TASK GOAL -> Reproduce the entries below in full and without error.

Stored data
☆ ☆ ☆ ☆ ☆

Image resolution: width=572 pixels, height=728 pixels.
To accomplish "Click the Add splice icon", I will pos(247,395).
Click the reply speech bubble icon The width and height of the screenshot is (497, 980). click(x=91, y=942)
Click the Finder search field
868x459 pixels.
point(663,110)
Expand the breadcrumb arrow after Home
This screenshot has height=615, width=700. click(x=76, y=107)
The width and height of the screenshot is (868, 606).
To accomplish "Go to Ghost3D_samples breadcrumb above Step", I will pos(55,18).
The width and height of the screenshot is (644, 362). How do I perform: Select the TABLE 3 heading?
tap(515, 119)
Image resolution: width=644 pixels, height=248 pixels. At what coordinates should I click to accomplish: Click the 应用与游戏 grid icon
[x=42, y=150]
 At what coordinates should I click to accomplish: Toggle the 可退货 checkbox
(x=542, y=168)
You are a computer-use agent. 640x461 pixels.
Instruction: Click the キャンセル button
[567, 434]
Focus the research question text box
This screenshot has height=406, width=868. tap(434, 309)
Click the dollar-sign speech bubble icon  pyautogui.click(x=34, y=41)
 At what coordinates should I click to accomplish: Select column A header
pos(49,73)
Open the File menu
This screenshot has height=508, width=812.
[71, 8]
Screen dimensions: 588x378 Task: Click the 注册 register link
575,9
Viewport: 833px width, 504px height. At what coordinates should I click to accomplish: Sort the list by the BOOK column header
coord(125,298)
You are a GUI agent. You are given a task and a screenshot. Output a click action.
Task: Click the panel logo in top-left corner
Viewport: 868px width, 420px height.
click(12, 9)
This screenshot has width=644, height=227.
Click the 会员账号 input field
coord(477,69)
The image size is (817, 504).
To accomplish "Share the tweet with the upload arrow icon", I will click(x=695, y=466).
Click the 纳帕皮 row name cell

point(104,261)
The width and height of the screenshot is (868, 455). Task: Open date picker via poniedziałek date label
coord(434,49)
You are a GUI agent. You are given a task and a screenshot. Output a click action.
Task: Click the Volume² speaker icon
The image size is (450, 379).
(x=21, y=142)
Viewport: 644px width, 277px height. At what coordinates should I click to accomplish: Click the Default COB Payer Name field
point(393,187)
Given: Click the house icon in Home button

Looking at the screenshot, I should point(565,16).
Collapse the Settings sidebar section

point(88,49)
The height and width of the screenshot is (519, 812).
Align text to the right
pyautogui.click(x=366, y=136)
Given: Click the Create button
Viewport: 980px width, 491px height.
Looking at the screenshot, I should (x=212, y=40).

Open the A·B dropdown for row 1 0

☆ ☆ ☆ ☆ ☆

OUTPUT FOR THIS EXERCISE ->
Image resolution: width=572 pixels, height=728 pixels.
To accomplish "Click the Add splice icon", I will pos(247,395).
Click the reply speech bubble icon The width and height of the screenshot is (497, 980). click(x=91, y=942)
Click the Finder search field
868x459 pixels.
point(663,110)
Expand the breadcrumb arrow after Home
This screenshot has height=615, width=700. click(x=76, y=107)
The width and height of the screenshot is (868, 606).
To accomplish "Go to Ghost3D_samples breadcrumb above Step", I will pos(55,18).
The width and height of the screenshot is (644, 362). How do I perform: Select the TABLE 3 heading?
tap(515, 119)
Image resolution: width=644 pixels, height=248 pixels. At what coordinates should I click to accomplish: Click the 应用与游戏 grid icon
[x=42, y=150]
 At what coordinates should I click to accomplish: Toggle the 可退货 checkbox
(x=542, y=168)
You are a computer-use agent. 640x461 pixels.
Instruction: Click the キャンセル button
[567, 434]
Focus the research question text box
This screenshot has height=406, width=868. tap(434, 309)
Click the dollar-sign speech bubble icon  pyautogui.click(x=34, y=41)
 At what coordinates should I click to accomplish: Select column A header
pos(49,73)
Open the File menu
This screenshot has height=508, width=812.
[71, 8]
Screen dimensions: 588x378 Task: Click the 注册 register link
575,9
Viewport: 833px width, 504px height. At what coordinates should I click to accomplish: Sort the list by the BOOK column header
coord(125,298)
You are a GUI agent. You are given a task and a screenshot. Output a click action.
Task: Click the panel logo in top-left corner
Viewport: 868px width, 420px height.
click(12, 9)
This screenshot has width=644, height=227.
Click the 会员账号 input field
coord(477,69)
The image size is (817, 504).
To accomplish "Share the tweet with the upload arrow icon", I will click(x=695, y=466).
Click the 纳帕皮 row name cell

point(104,261)
The width and height of the screenshot is (868, 455). Task: Open date picker via poniedziałek date label
coord(434,49)
You are a GUI agent. You are given a task and a screenshot. Output a click action.
Task: Click the Volume² speaker icon
The image size is (450, 379).
(x=21, y=142)
Viewport: 644px width, 277px height. At what coordinates should I click to accomplish: Click the Default COB Payer Name field
point(393,187)
Given: Click the house icon in Home button

Looking at the screenshot, I should point(565,16).
Collapse the Settings sidebar section

point(88,49)
The height and width of the screenshot is (519, 812).
Align text to the right
pyautogui.click(x=366, y=136)
Given: Click the Create button
Viewport: 980px width, 491px height.
Looking at the screenshot, I should (x=212, y=40).

Open the A·B dropdown for row 1 0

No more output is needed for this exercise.